→ **Job**: List every line of the material that contains the word "Viewport".

→ **Dataset records**:
▬▬▬▬▬▬

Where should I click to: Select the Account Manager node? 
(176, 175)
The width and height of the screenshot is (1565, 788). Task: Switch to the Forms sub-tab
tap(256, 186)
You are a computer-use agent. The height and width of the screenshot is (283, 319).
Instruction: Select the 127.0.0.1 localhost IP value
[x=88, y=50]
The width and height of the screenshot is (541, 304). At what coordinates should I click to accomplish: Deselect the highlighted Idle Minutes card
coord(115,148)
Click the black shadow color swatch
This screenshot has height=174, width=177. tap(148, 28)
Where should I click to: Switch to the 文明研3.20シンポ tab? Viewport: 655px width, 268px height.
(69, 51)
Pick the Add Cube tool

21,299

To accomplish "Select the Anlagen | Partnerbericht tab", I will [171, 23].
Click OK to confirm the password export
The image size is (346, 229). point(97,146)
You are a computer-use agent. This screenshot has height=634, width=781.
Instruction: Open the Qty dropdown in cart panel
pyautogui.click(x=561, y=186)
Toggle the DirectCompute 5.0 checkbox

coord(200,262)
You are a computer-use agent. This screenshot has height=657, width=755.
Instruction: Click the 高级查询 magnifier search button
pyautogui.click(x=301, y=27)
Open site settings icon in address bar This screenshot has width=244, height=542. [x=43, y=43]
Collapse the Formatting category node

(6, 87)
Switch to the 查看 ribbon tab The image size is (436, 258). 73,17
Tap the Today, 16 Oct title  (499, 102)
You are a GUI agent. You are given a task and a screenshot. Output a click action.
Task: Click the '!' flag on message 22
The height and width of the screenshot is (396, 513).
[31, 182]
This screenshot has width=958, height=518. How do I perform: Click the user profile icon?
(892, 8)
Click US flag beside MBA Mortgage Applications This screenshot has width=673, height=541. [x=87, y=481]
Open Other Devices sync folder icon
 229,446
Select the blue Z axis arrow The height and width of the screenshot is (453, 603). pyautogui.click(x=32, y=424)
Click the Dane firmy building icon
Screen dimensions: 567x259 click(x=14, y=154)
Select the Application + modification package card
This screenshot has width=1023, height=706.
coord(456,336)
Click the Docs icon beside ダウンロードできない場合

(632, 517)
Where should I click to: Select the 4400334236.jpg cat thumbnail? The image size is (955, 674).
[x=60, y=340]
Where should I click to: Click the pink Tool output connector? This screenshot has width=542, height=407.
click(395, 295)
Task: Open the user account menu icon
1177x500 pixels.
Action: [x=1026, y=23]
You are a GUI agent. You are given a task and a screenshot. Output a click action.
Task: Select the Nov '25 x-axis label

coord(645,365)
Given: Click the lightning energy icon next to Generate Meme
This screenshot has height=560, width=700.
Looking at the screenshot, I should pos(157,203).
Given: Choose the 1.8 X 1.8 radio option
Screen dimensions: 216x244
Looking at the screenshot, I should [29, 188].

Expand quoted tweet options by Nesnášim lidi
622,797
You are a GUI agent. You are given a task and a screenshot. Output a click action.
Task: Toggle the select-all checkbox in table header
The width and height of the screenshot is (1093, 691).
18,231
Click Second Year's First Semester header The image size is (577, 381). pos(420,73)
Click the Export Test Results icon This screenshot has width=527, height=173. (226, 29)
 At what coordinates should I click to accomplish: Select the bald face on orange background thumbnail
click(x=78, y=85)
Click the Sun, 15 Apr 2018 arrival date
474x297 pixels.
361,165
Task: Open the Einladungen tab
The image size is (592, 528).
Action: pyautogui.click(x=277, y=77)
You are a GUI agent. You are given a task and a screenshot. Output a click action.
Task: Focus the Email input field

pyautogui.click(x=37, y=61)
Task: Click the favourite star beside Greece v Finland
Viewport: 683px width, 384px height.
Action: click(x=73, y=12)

▬▬▬▬▬▬

→ **Solution to the exercise**:
Where should I click to: Switch to the 文明研3.20シンポ tab? Viewport: 655px width, 268px height.
Viewport: 683px width, 384px height.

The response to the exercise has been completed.